Saturday, June 03, 2006

 

Marcus Aurelius--Meditations

All that is from [God] is full of Providence.

Every moment think steadily as a Roman and a man to do what thou hast in hand with perfect and simple dignity...

Do not act as if thou wert going to live ten thousand years. Death hangs over thee. While thou livest, while it is in thy power, be good.

Time is like a river made up of the events which happen, and a violent stream; for as soon as a thing has been seen, it is carried away, and another comes in its place, and this will be carried away too.

Remember this,—that there is a proper dignity and proportion to be observed in the performance of every act of life.

Mark how fleeting and paltry is the estate of man,—yesterday in embryo, to-morrow a mummy or ashes. So for the hair’s-breadth of time assigned to thee live rationally, and part with life cheerfully, as drops the ripe olive, extolling the season that bore it and the tree that matured it.

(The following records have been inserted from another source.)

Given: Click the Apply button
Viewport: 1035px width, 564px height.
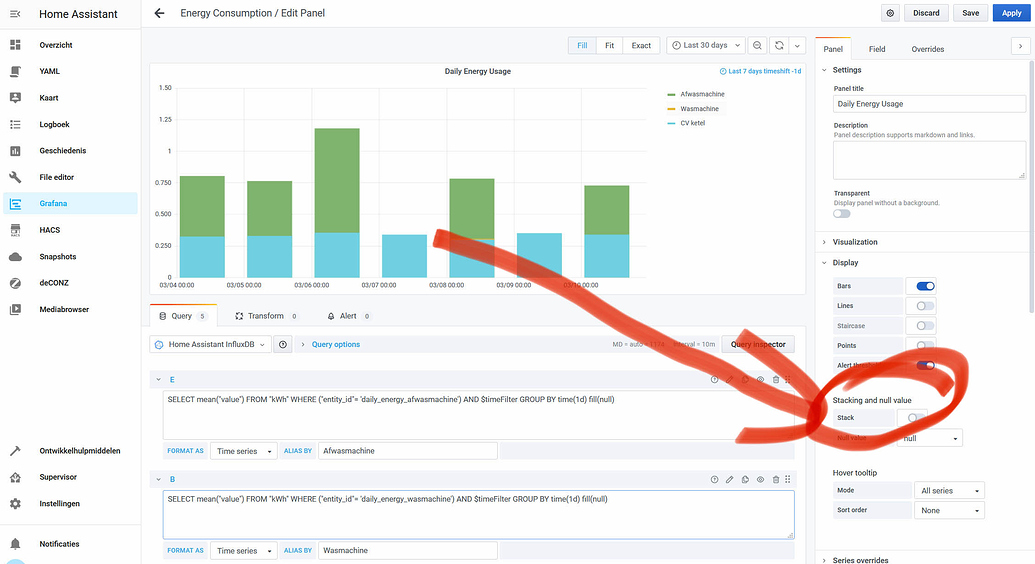Looking at the screenshot, I should tap(1011, 13).
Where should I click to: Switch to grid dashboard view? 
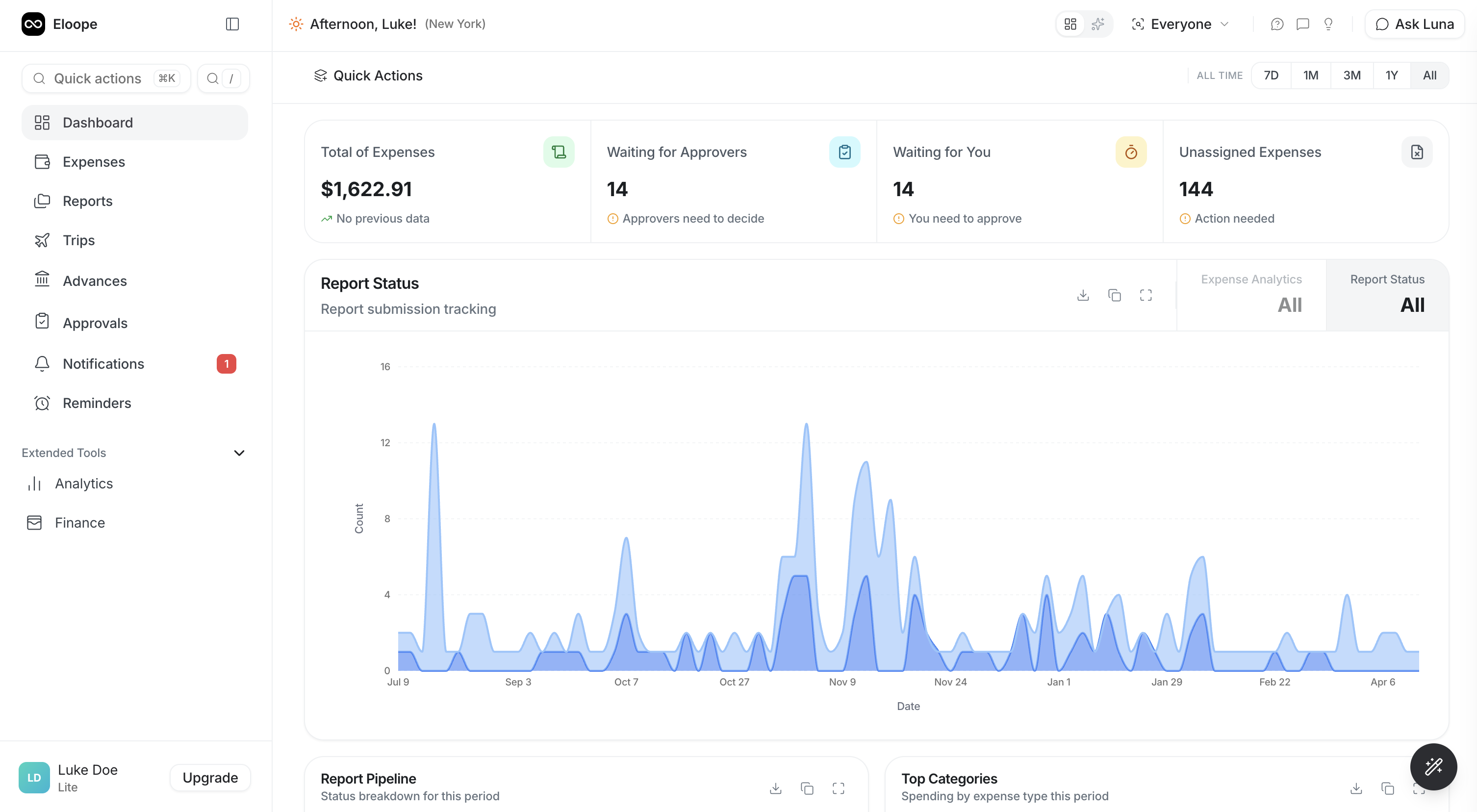tap(1070, 24)
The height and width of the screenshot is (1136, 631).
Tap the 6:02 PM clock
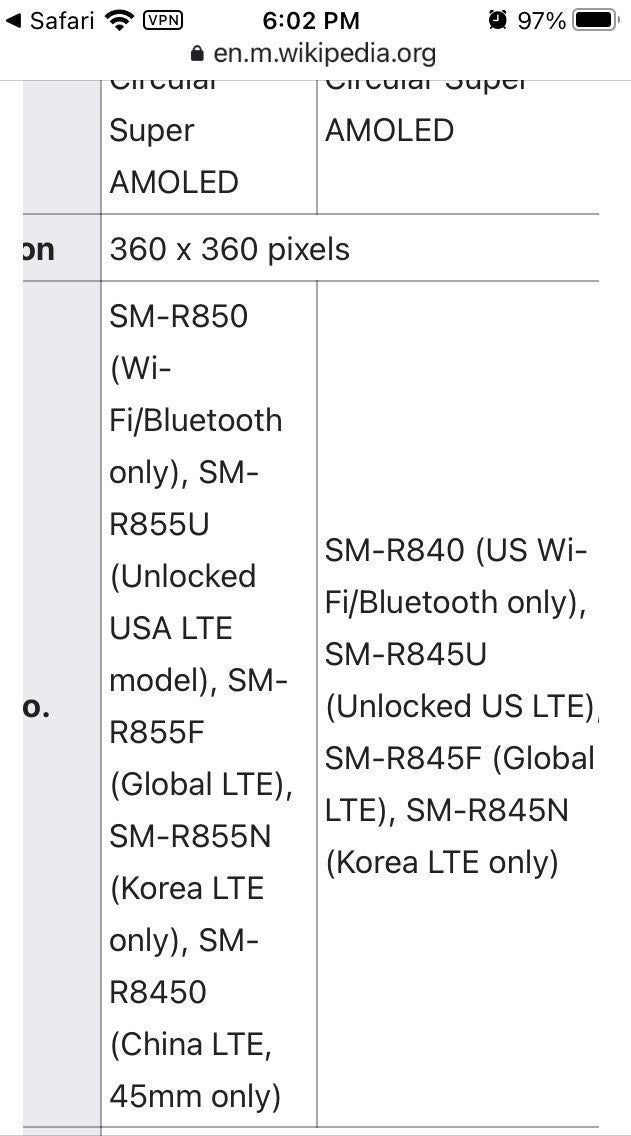click(311, 20)
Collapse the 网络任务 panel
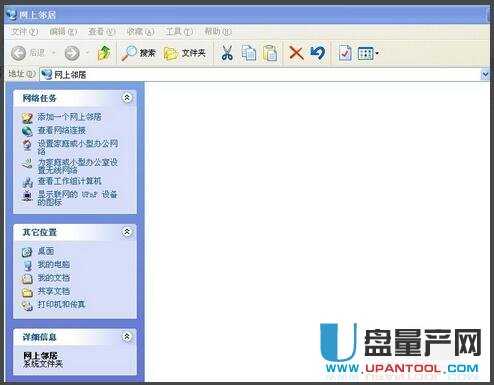The height and width of the screenshot is (385, 494). (127, 98)
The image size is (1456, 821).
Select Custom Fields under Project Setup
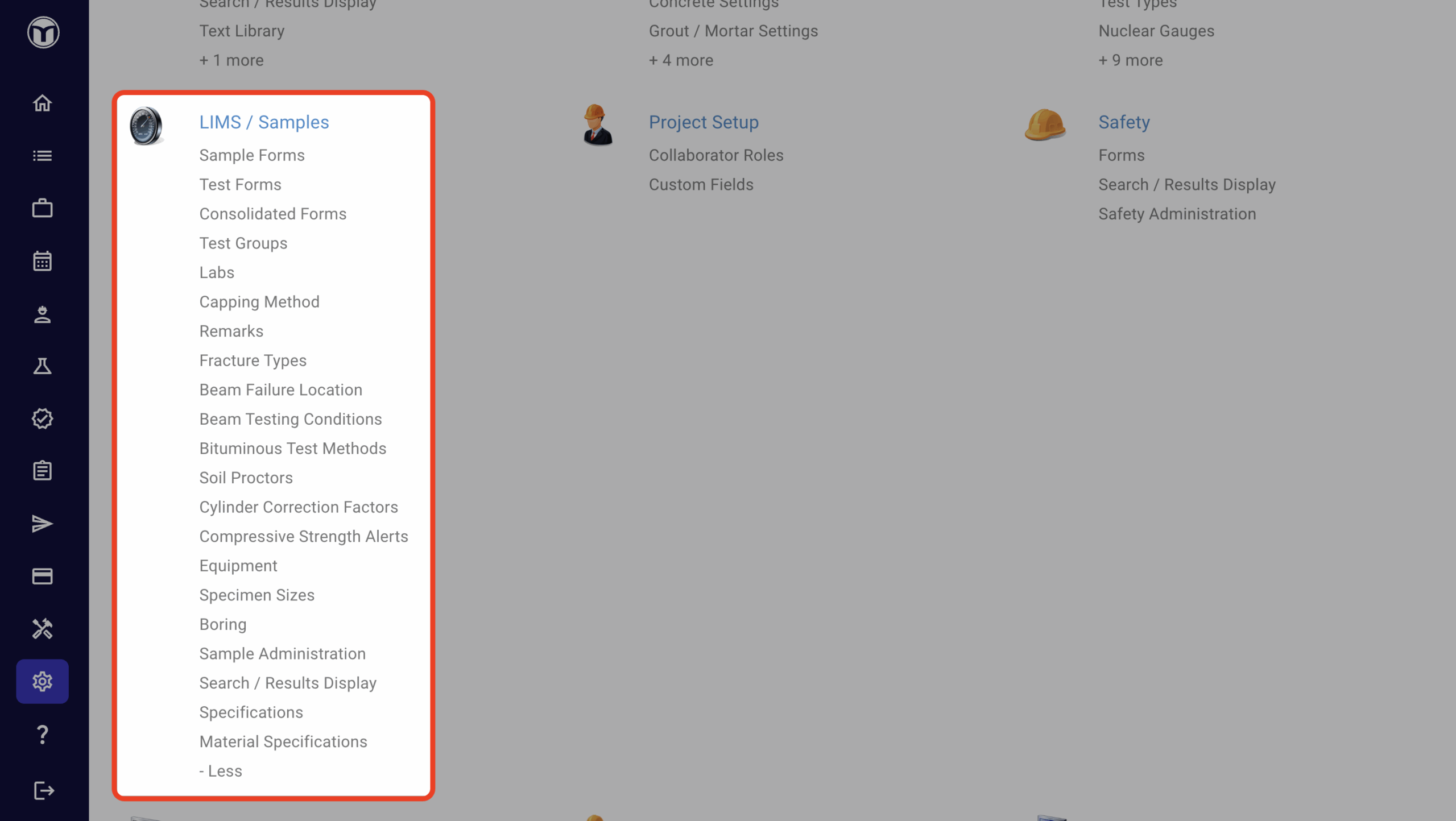click(x=701, y=185)
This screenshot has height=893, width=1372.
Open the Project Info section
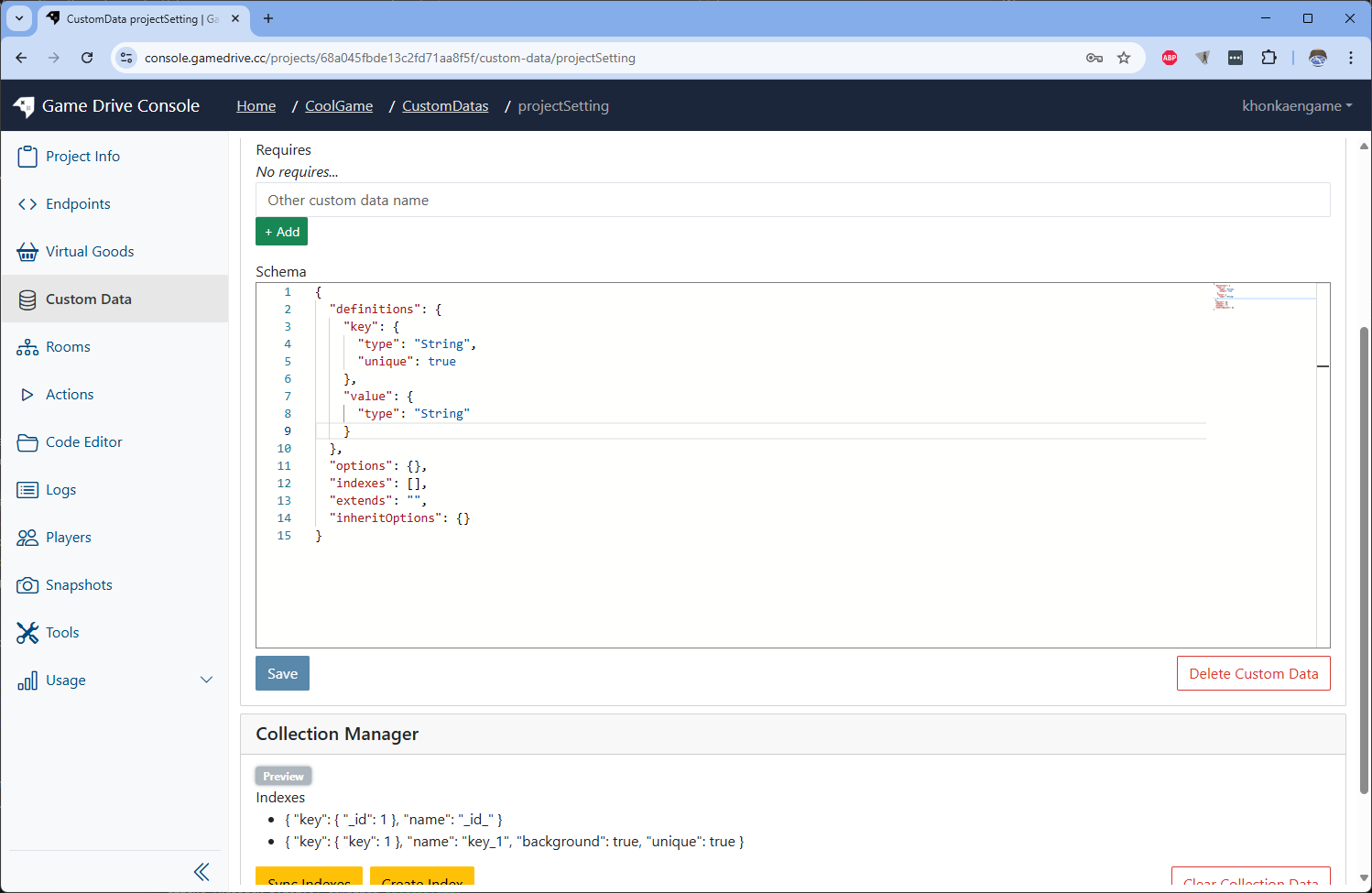click(81, 156)
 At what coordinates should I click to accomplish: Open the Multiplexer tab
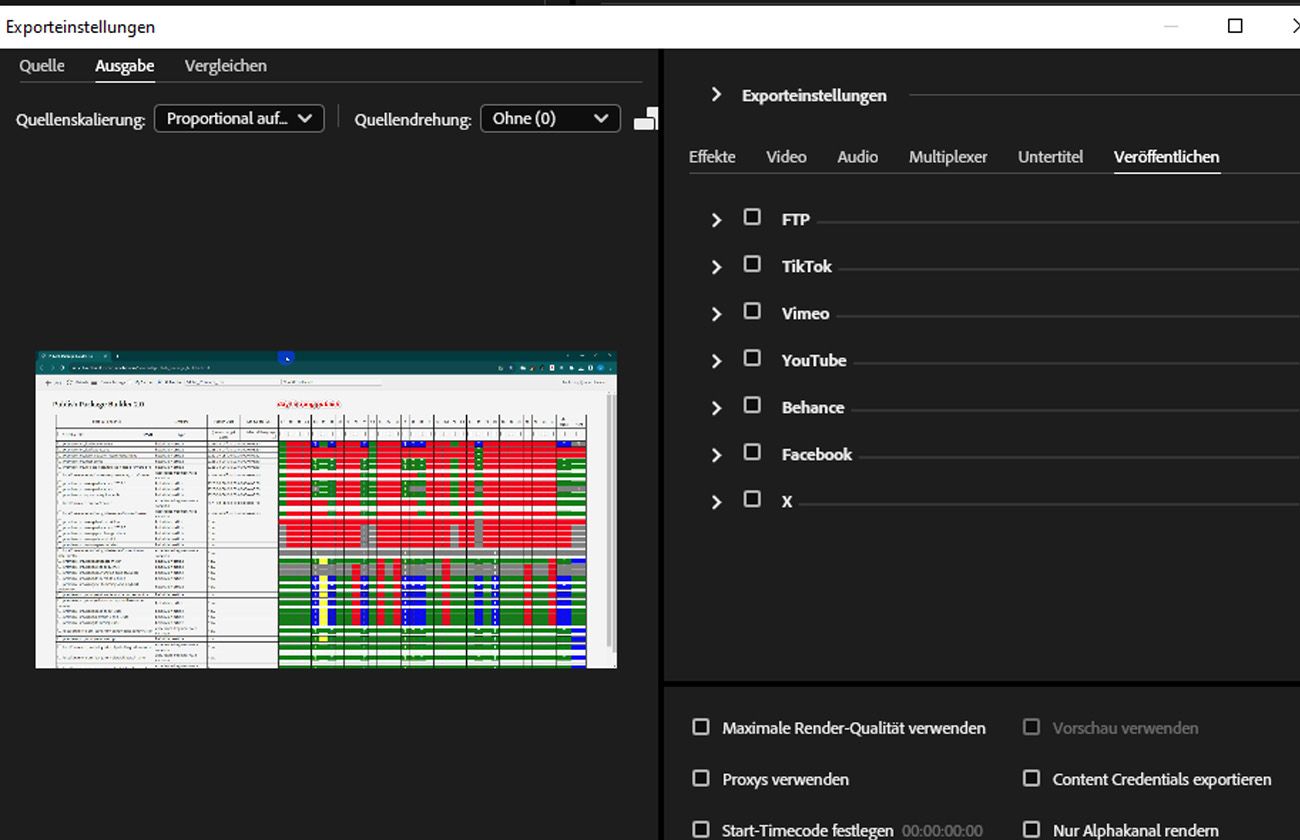pyautogui.click(x=947, y=157)
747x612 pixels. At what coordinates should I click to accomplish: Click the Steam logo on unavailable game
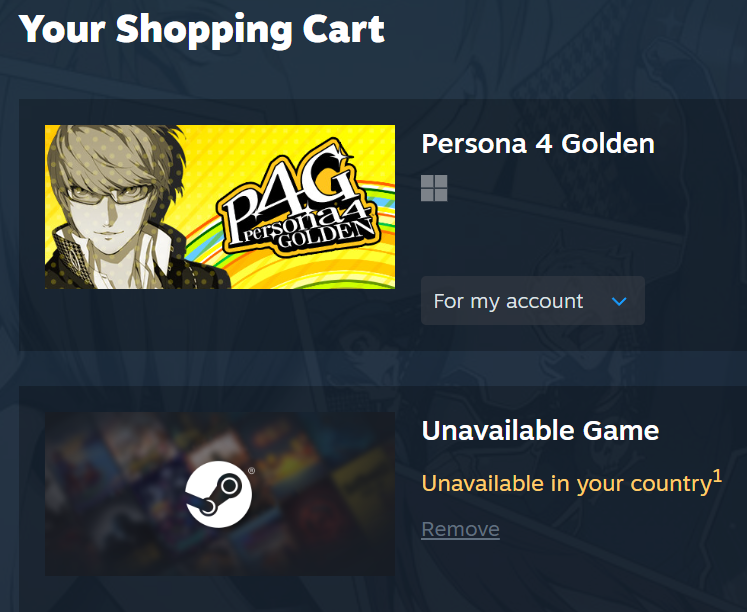click(x=218, y=493)
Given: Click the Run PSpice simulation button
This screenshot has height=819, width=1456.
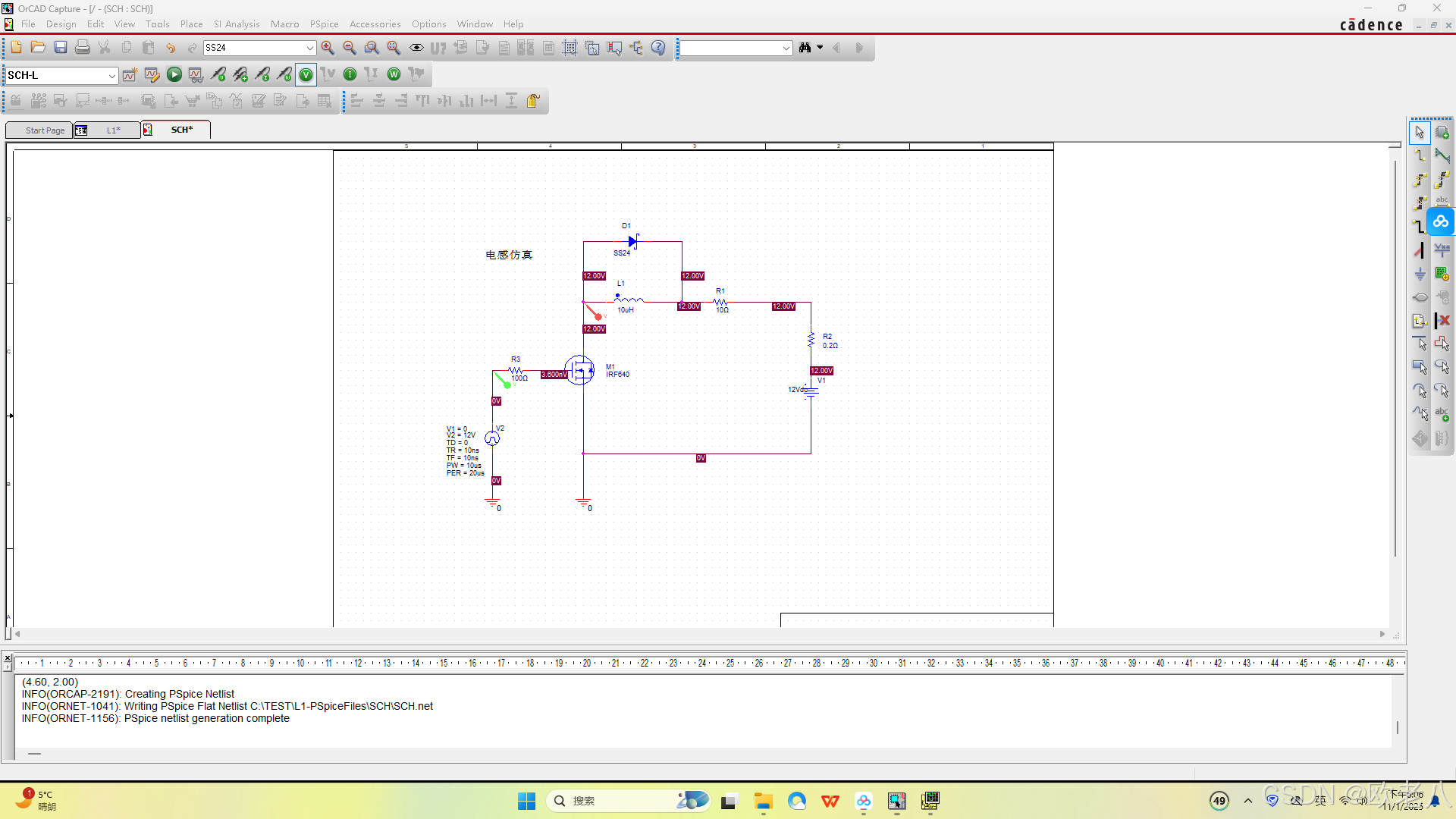Looking at the screenshot, I should [174, 74].
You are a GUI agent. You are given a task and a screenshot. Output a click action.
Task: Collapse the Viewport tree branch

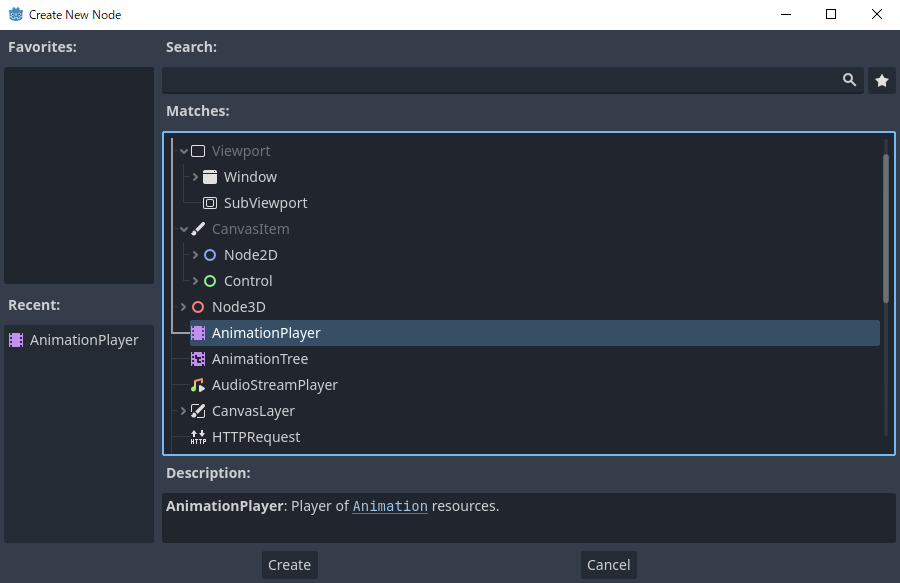[183, 150]
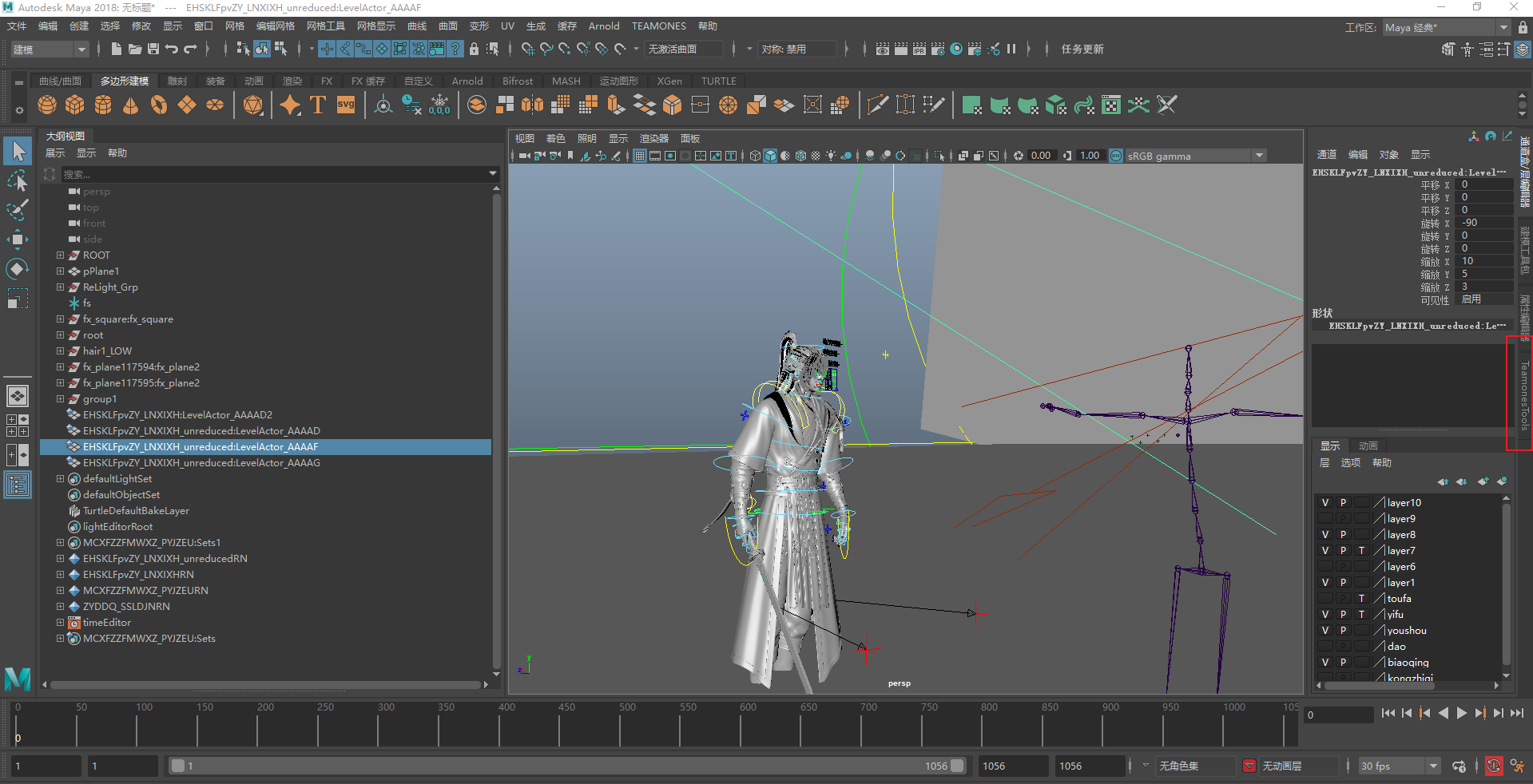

A man makes no noise over a good deed, but passes on to another as a vine to bear grapes again in season.

Nothing happens to anybody which he is not fitted by nature to bear.

If any man can convince me and bring home to me that I do not think or act aright, gladly will I change; for I search after truth, by which man never yet was harmed. But he is harmed who abideth on still in his deception and ignorance.

To a rational being it is the same thing to act according to nature and according to reason.

By a tranquil mind I mean nothing else than a mind well ordered.